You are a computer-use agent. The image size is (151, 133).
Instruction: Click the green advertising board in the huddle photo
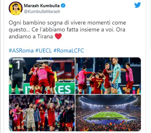(x=49, y=89)
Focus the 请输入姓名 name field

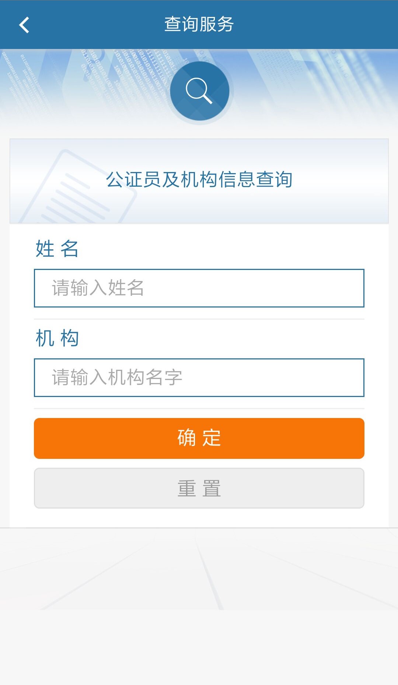(x=199, y=288)
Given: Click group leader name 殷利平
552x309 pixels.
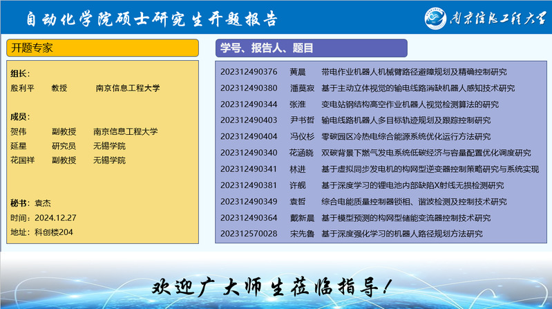Looking at the screenshot, I should tap(21, 88).
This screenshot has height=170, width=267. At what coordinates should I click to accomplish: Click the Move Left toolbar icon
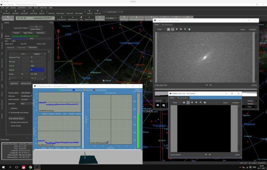click(69, 12)
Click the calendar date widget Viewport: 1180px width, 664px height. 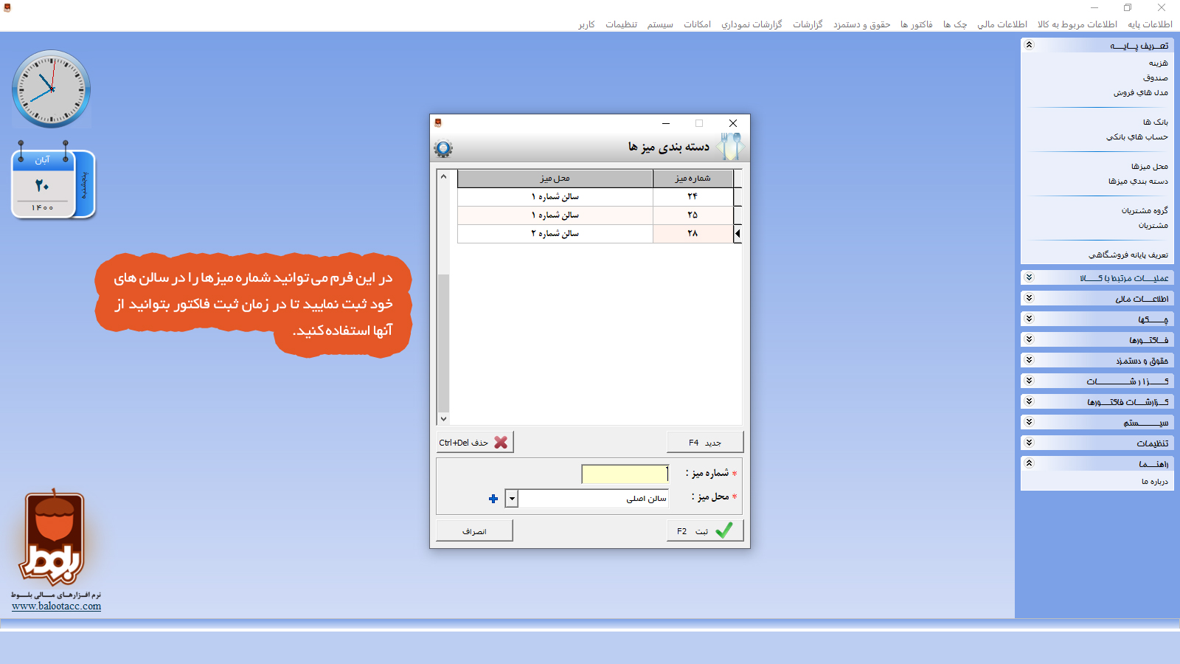pos(52,184)
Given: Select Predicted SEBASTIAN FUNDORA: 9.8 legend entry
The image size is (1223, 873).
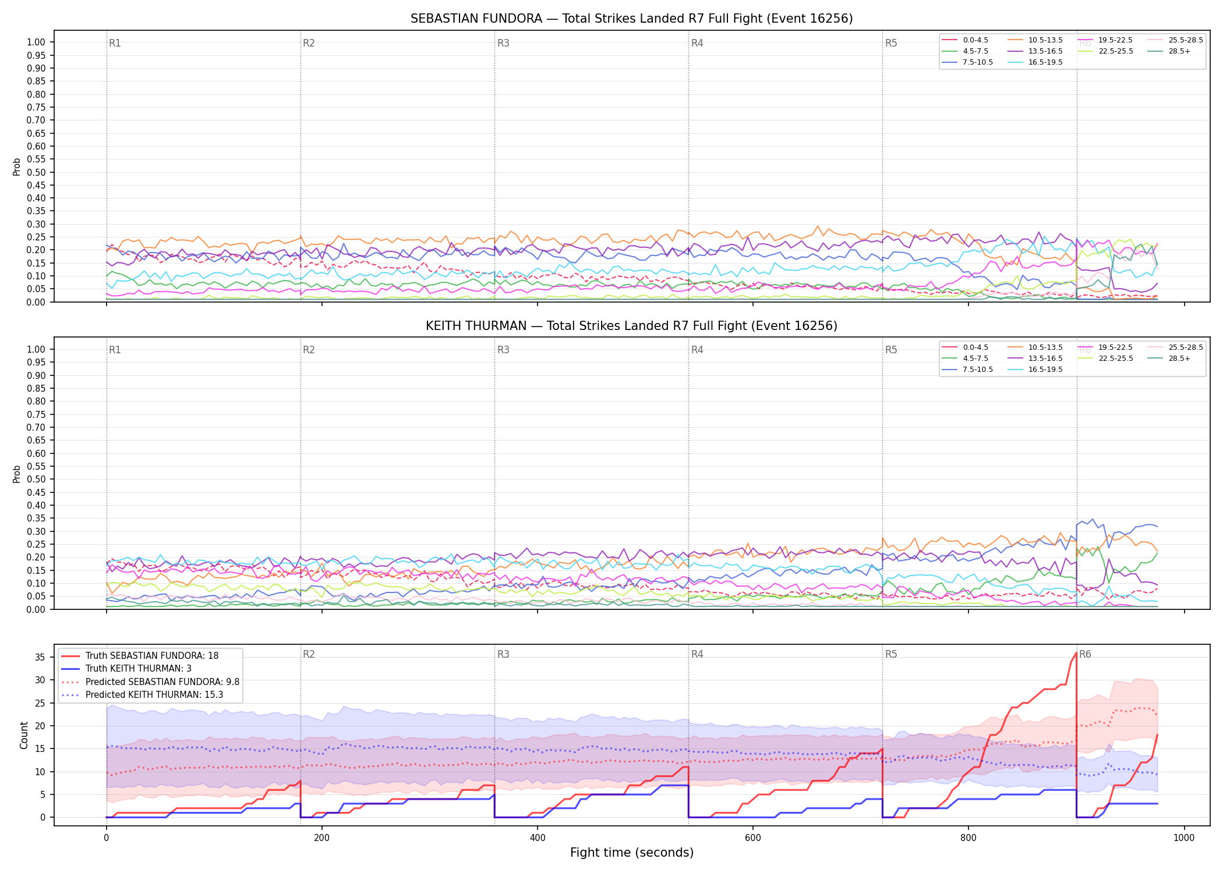Looking at the screenshot, I should [150, 682].
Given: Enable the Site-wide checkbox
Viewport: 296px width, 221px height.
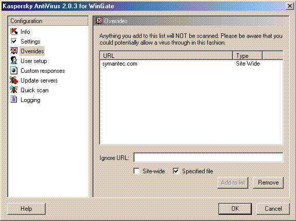Looking at the screenshot, I should (x=136, y=171).
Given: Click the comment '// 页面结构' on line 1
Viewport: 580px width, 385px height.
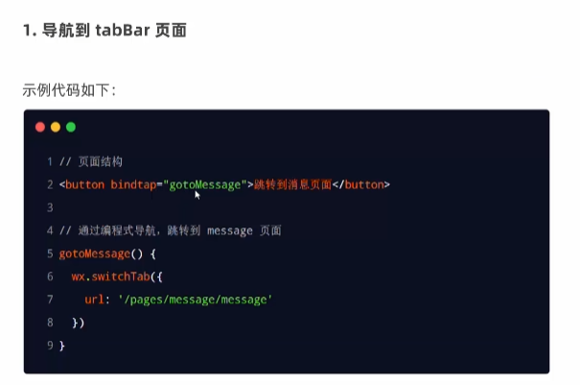Looking at the screenshot, I should [x=91, y=161].
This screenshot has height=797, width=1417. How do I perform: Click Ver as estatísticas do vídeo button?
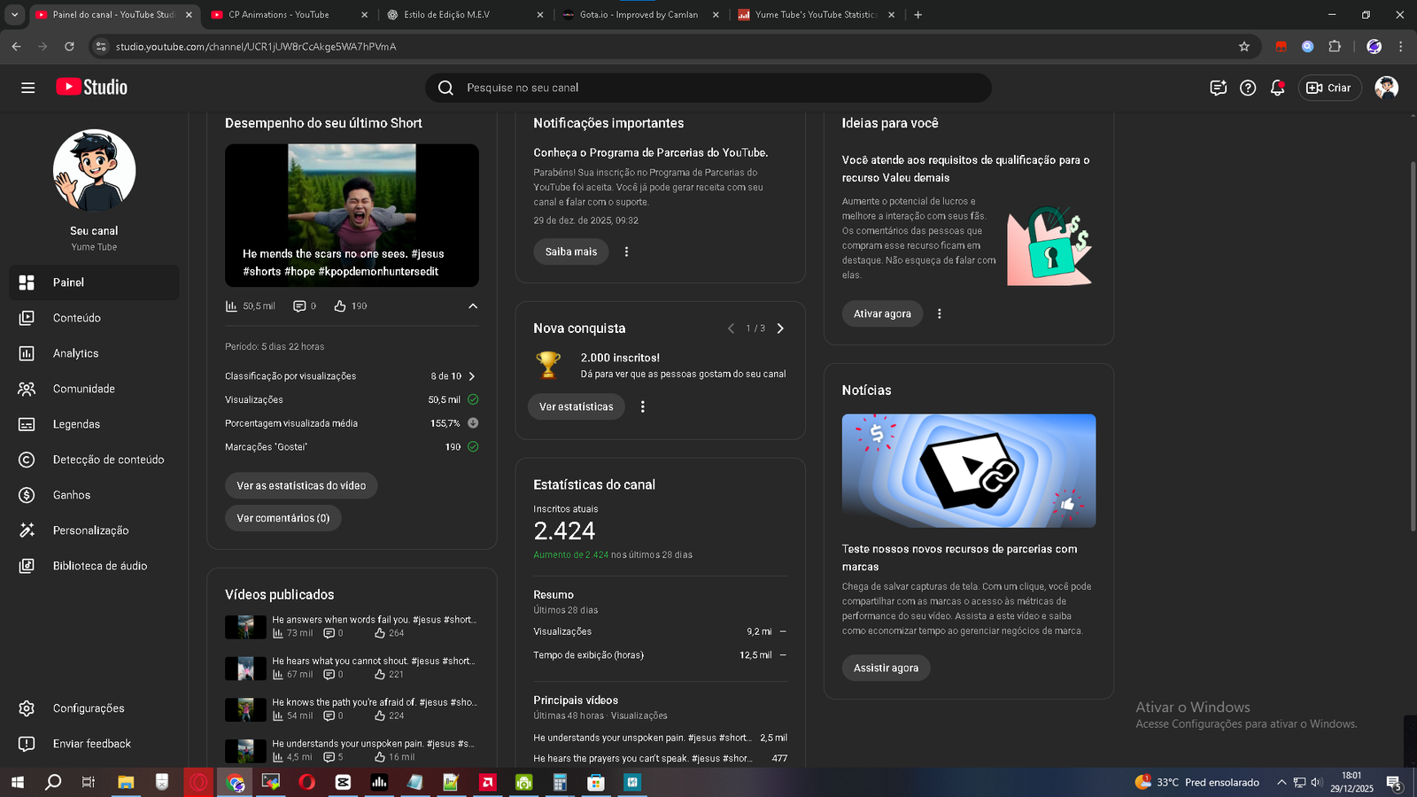[x=301, y=486]
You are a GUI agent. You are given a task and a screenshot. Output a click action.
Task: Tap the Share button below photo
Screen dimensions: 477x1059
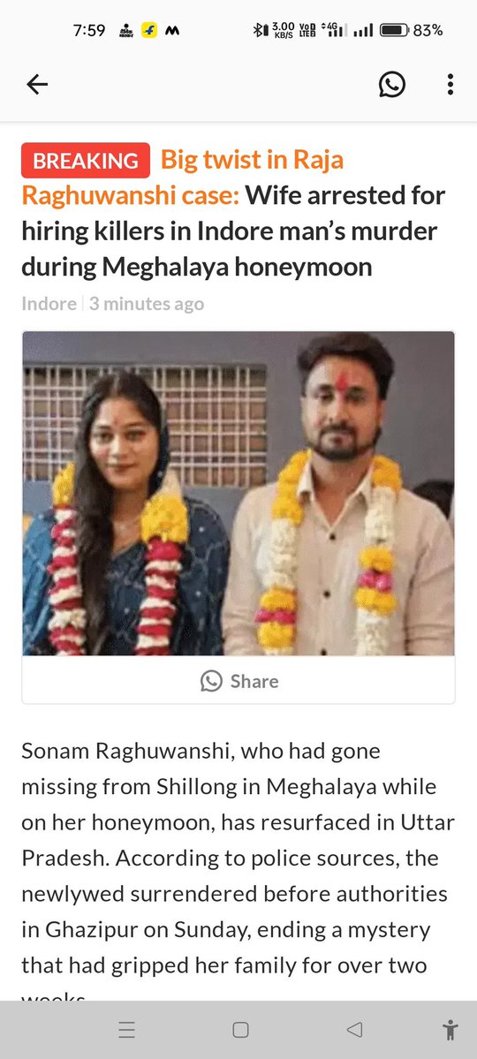[239, 681]
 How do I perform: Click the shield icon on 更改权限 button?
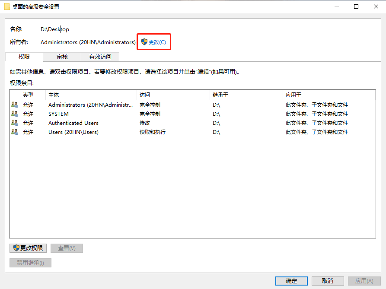15,248
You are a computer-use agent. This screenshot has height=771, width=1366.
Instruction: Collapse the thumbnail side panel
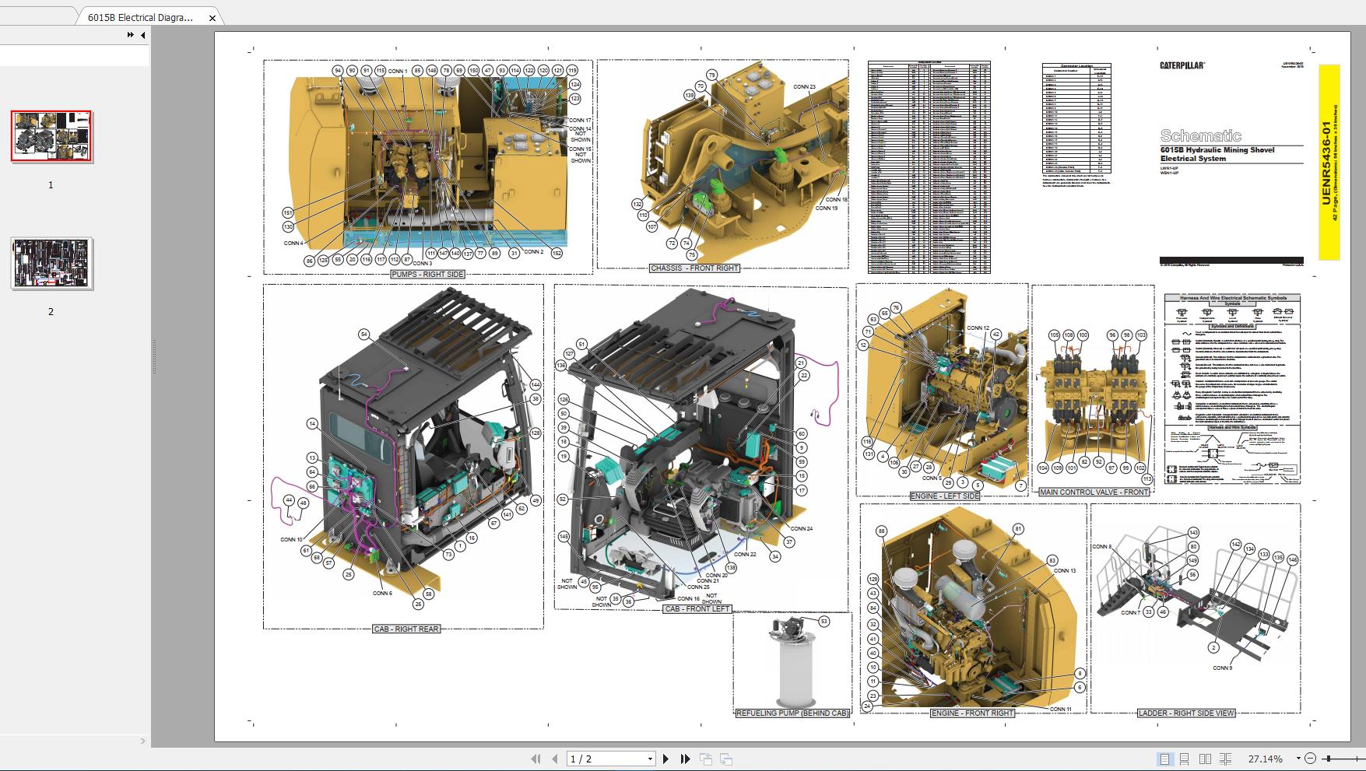[143, 35]
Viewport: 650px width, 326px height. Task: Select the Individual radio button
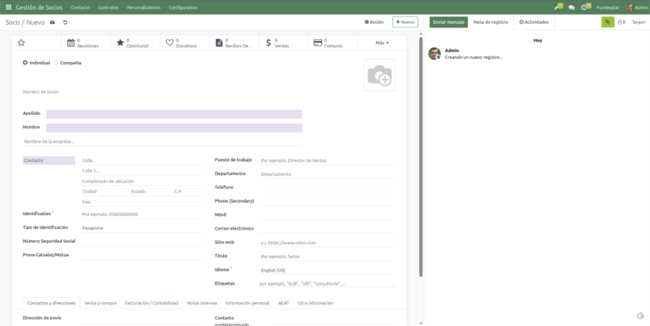[x=25, y=63]
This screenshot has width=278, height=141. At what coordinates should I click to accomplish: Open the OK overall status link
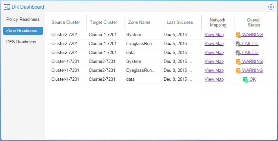tap(252, 79)
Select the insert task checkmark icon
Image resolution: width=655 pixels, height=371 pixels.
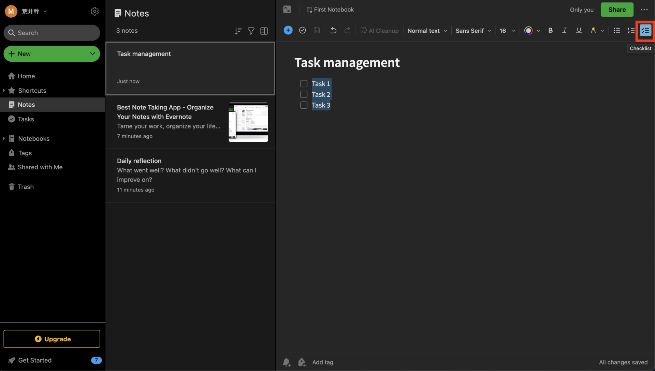pyautogui.click(x=302, y=30)
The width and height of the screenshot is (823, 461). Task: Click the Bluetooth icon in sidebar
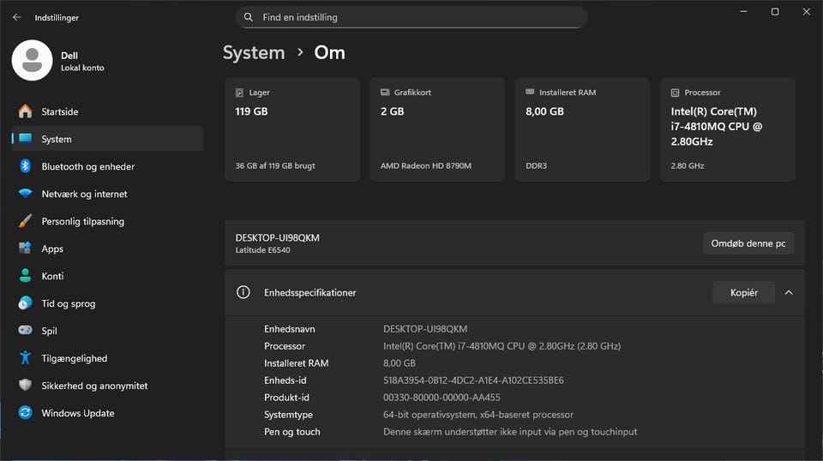25,166
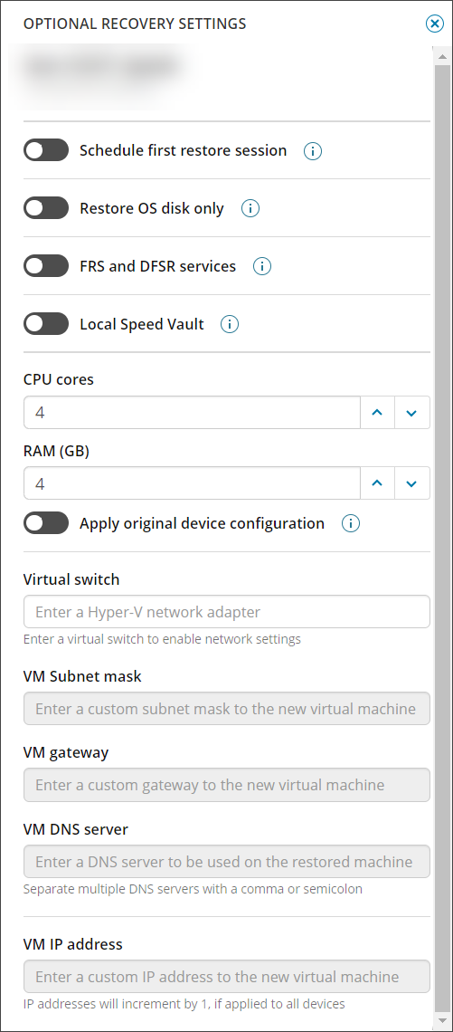The height and width of the screenshot is (1032, 453).
Task: Click the Virtual switch input field
Action: pyautogui.click(x=227, y=612)
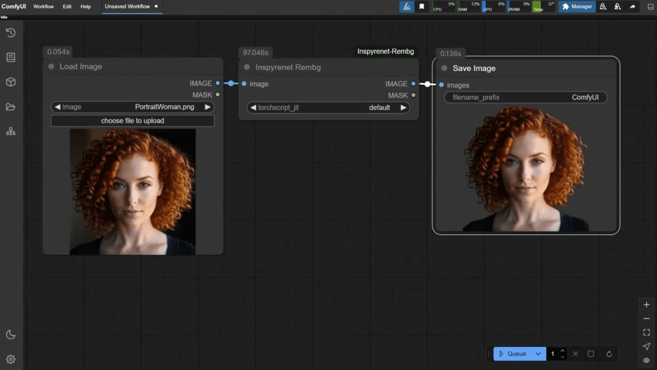The width and height of the screenshot is (657, 370).
Task: Open the workflows folder icon in sidebar
Action: click(x=11, y=107)
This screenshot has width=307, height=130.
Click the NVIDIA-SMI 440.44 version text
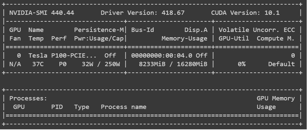(x=42, y=13)
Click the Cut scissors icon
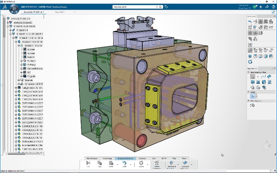 [x=88, y=163]

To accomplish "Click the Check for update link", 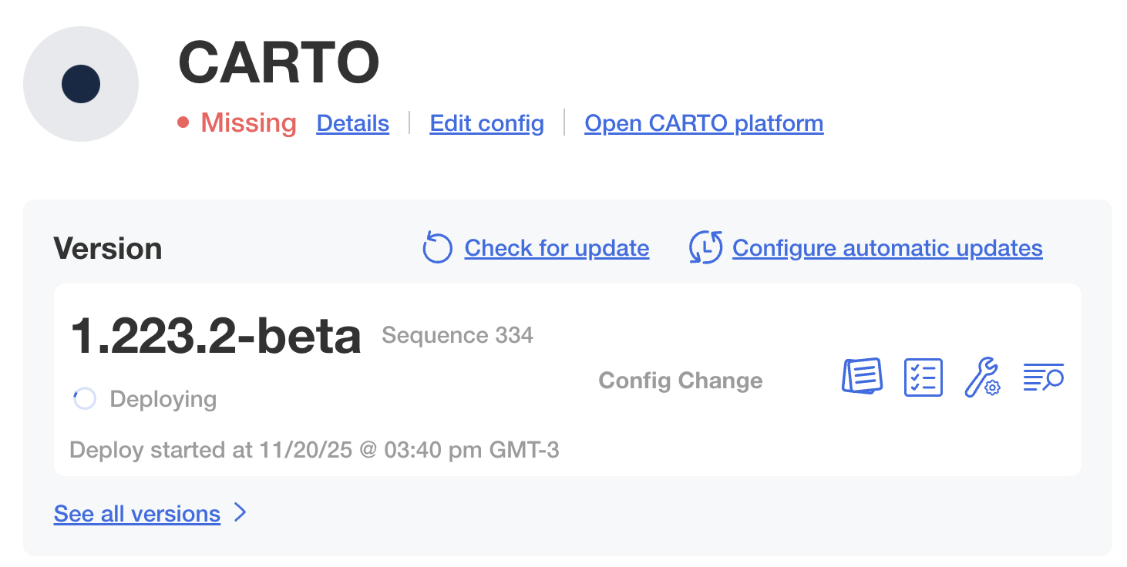I will [x=557, y=248].
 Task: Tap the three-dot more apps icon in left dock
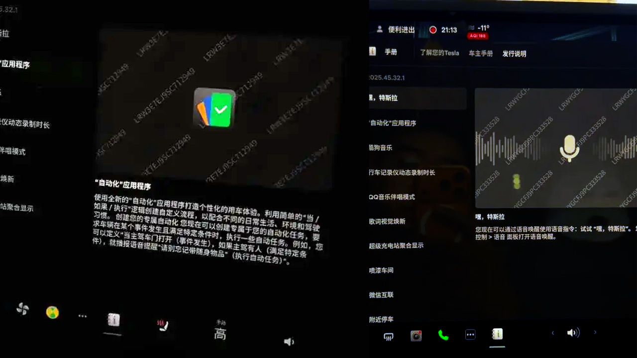(83, 316)
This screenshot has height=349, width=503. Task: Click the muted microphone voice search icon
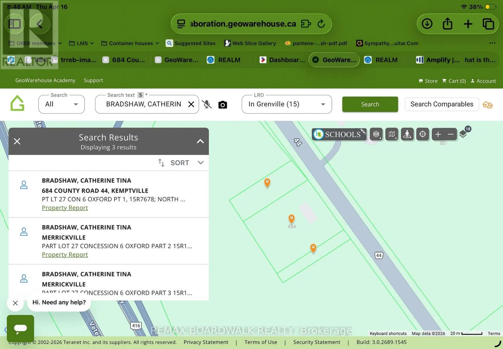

**Instruction:**
Swap "Viewport" for "Window" in the rows running from the line that contains "Given: Click the comment '// 页面结构' on line 1" down to the line that contains "[x=301, y=486]", including both of those lines, and leave everything else unchanged. Write out only those lines, and leave the pictures out.

**The result:**
Given: Click the comment '// 页面结构' on line 1
Window: 580px width, 385px height.
Looking at the screenshot, I should [x=91, y=161].
This screenshot has height=797, width=1417. How do I perform: Click Ver as estatísticas do vídeo button?
[x=301, y=486]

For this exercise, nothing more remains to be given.